Für die übrige Cannery Row gilt das hingegen nur noch bedingt. Auch die anderen ehemaligen Fabrikgebäude sind inzwischen Fassaden für Hotels oder Malls. Hurenhäuser, Chinesenhütten und Honky Tonks sind familienfreundlichen Restaurants, Souvenirläden und Boutiquen gewichen. Aus Fabrikarbeitern sind findige Tourismusunternehmer geworden, die Boote legen hier nicht mehr an um Sardinen abzuladen, sondern um Touristen zum "Whale Watching" aufzuladen und die Luft stinkt nicht mehr beißend nach Fisch, sondern nach Kaffeearomen von Starbucks.

Steinbecks Roman hätte für Monterey zu keinem besseren Zeitpunkt erscheinen können. Als er ihn Anfang der 1940er Jahre schrieb, erlebte die Cannery Row gerade ihren letzten großen Aufschwung. Nach der Wirtschaftskrise stieg der Bedarf an Konservennahrung mit dem Eintritt der USA in den Zweiten Weltkrieg noch einmal sprunghaft an. Doch der jahrzehntelange Raubbau an der Natur und die immer gnadenlosere Industrialisierung des Fischfangs vor der Küste Montereys endete nur wenige Jahre später jäh, als die Netze leer blieben. Die Fischbestände erholten sich nicht mehr und die Cannery Row war dem Untergang geweiht, als eine Fabrik nach den anderen die Tore schließen musste.

Das Buch wurde bereits kurz nach seinem Erscheinen 1945 ein Welterfolg und es dauerte nicht lange, bis neugierige Leser Geld und neues Leben in den verödete Stadtteil brachten. Spätestens als Steinbeck 1962 mit dem Literatur-Nobelpreis ausgezeichnet wurde, lockte die Cannery Row auch ein internationales Publikum nach Monterey. Schwer zu sagen, wann sich der Trend dann verselbstständigte. Heute boomt der Tourismus hier wie einst die Ölsardinen. Das Gros der Besucher kommt aber längst nicht mehr um nach Doc, Chong oder Mack und den Jungs Ausschau zu halten, sondern um das Aquarium zu besuchen, dass alleine knapp zwei Millionen Besucher jährlich anzieht und die Cannery Row damit zu einer der meist frequentierten Straßen der USA macht.


Blick durch die alten Sardinen-Fabriken auf die Cannery Row (Foto: Christian Düringer)

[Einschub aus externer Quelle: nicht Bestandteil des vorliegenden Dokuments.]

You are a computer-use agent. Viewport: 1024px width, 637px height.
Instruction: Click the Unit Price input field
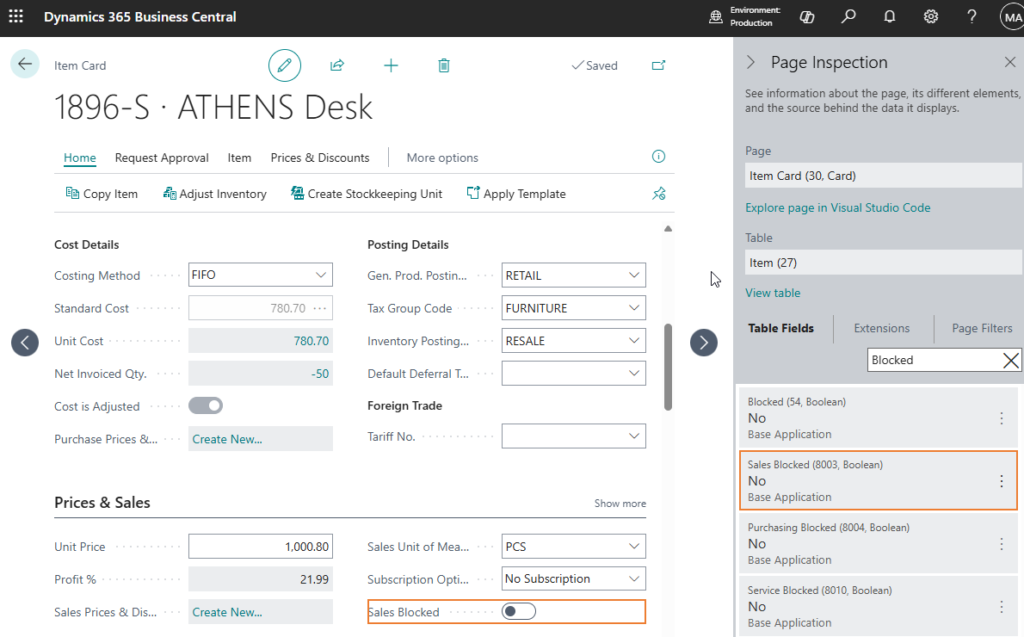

Konterfeis von Steinbeck und Ricketts flankieren nebst Buch-Zitaten zwar auf großen Bannern an Laternenpfählen die Cannery Row, aber der Zauber der Erzählung will sich im monotonen Betrieb einer x-beliebigen Vergnügungsmeile, auf der auch noch reger Autoverkehr herrscht, kaum einstellen. Erst wenn man sich abseits zwischen den Resten alter Fabrikruinen am Pebble Beach der Hinterseite der Cannery Row nähert und den Blick über die hoch aus dem Wasser heraus ragenden Wellblechbauten schweifen lässt, deckt sich nochmal für einen Augenblick die Vorstellung mit der Realität. Ansonsten sucht man Geschichte hier vergebens.

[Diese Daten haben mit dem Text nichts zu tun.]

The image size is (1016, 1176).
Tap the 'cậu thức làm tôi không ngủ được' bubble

Um in Steinbecks Schaffen abzutauchen, muss man sich schon auf den Weg in seinen Geburtsort machen. Zwanzig Meilen östlich in Salinas befindet sich das National Steinbeck Center. Als Steinbeck wenige Jahre vor seinem Tod 1968 noch einmal an die Cannery Row zurück kam, kommentierte er die rasante Entwicklung bereits treffend in seiner typischen Art: "Die Strände, die einst mit Fischresten und Fliegen bedeckt waren, sind sauber. Die Sardinenfabriken, die früher ekelhaft stanken, gibt es nicht mehr. An ihrer Stelle finden sich Restaurants, Antiquitätenläden und dergleichen mehr. Sie fangen Touristen ein, nicht Sardinen, und diese Spezies ist nicht so leicht auszurotten." Das trifft auch nach 50 Jahren den Nagel auf den Kopf.